Back in 2011, Pennsylvania state legislators toyed with the idea of changing their electoral college vote system so that they would align with already-gerrymandered Congressional districts. Ultimately they didn't go with that idea, but that doesn't mean it died.
Shortly after the November election, that idea was floated again. Stung by the "shocking" outcome of the 2012 general election, Senate Majority Leader Domenic Pileggi proposed changing the electoral college votes from winner-take-all to apportionment by Congressional districts.
But it isn't just Pennsylvania. It's Michigan, Ohio, Florida, and Virginia, too. Via fairvote.org:
A little number-crunching demonstrates why.
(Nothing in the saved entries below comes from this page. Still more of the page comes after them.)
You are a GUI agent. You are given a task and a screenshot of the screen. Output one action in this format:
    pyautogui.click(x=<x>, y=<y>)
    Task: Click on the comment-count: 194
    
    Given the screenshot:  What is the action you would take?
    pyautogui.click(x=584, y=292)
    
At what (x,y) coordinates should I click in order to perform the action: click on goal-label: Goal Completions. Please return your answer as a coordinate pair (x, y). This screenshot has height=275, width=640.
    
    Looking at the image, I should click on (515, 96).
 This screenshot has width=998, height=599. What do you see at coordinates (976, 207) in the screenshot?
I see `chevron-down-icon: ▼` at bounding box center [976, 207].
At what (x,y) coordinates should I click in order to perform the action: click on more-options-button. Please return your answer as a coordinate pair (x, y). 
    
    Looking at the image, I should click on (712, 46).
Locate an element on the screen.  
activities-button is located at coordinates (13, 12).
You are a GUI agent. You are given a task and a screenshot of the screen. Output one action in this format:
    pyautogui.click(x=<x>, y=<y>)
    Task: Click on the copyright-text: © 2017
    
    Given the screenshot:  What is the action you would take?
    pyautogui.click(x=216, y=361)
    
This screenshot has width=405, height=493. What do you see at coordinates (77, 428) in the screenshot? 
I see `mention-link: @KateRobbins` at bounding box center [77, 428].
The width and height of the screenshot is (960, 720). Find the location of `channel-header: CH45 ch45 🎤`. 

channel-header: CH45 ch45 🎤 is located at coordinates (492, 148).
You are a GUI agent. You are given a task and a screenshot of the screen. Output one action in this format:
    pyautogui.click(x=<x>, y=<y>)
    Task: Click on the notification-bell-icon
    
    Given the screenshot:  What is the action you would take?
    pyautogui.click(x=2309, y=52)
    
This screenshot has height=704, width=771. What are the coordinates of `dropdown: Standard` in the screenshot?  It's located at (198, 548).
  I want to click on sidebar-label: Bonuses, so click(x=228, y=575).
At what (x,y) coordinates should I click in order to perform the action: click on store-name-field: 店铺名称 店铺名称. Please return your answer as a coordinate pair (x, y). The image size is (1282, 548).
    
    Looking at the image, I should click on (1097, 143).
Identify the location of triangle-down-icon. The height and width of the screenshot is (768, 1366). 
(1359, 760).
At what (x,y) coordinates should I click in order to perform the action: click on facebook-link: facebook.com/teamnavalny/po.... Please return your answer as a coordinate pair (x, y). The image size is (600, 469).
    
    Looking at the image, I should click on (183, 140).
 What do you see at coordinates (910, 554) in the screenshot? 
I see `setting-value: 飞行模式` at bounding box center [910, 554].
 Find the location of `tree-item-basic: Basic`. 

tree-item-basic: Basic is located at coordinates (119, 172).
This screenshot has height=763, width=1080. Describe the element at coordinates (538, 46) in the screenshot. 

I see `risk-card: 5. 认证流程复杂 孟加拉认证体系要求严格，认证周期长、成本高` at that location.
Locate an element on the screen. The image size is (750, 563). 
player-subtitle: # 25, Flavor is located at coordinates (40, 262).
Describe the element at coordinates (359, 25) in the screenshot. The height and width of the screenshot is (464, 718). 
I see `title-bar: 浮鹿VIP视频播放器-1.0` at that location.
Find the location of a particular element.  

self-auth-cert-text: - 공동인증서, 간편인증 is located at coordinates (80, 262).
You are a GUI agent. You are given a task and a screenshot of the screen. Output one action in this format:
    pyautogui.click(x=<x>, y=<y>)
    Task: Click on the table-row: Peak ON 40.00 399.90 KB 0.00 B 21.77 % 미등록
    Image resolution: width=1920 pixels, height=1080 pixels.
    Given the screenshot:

If Republicans in 2011 had abused their monopoly control of state government in several key swing states and passed new laws for allocating electoral votes, the exact same votes cast in the exact same way in the 2012 election would have converted Barack Obama's advantage of nearly five million popular votes and 126 electoral votes into a resounding Electoral College defeat.
The power of elector-allocation rule changes goes further. Taken to an extreme, these Republican-run states have the ability to lock Democrats out of a chance of victory in 2016 absent the Democratic nominee winning a national landslide of some 12 million votes. In short, the Republicans could win the 2016 election in by state law changes made in 2013.